Reproduce the data without changes, beginning with the line that contains "Click the Currents" and continuing through the line that contains "will pyautogui.click(x=784, y=42).".

-- -- --

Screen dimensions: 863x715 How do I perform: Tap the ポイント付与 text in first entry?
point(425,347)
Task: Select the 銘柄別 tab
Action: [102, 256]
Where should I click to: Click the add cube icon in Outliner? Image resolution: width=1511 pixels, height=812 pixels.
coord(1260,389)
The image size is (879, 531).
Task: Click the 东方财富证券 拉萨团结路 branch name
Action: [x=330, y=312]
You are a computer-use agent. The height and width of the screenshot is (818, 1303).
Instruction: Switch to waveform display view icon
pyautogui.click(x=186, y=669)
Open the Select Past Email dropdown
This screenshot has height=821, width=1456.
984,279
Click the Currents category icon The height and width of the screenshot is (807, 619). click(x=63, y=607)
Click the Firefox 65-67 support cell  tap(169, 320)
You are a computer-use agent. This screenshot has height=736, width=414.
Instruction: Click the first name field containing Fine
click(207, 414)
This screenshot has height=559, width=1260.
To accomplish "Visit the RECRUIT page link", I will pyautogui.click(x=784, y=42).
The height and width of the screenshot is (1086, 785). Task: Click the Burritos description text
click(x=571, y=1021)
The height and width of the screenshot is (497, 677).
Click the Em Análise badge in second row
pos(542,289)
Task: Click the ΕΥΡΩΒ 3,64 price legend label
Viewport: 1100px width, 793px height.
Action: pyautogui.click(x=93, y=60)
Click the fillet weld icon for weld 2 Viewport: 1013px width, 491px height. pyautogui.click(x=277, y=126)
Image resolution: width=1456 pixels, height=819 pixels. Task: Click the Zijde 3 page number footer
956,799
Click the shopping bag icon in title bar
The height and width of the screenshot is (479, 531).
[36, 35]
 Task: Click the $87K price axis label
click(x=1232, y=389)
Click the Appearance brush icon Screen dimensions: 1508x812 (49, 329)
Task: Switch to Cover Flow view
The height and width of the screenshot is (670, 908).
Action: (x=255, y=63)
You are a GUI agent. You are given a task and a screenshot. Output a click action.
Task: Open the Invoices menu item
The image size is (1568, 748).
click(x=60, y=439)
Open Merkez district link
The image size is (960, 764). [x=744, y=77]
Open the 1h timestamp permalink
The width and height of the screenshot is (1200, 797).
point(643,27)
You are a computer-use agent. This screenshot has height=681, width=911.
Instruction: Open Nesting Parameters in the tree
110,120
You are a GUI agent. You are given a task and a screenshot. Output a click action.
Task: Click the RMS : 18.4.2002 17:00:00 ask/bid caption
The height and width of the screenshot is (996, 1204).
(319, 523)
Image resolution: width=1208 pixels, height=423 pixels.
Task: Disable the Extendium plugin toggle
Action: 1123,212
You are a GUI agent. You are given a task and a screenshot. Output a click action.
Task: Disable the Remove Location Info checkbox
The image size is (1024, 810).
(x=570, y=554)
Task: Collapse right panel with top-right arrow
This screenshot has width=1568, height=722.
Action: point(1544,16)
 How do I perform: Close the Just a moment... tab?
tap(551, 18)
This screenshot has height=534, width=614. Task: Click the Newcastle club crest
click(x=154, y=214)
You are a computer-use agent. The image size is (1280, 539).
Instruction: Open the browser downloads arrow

-- -- --

THE REPLY ::
Click the Currents category icon The height and width of the screenshot is (807, 619). click(x=63, y=607)
Click the Firefox 65-67 support cell  tap(169, 320)
You are a computer-use agent. This screenshot has height=736, width=414.
Instruction: Click the first name field containing Fine
click(207, 414)
This screenshot has height=559, width=1260.
To accomplish "Visit the RECRUIT page link", I will pyautogui.click(x=784, y=42).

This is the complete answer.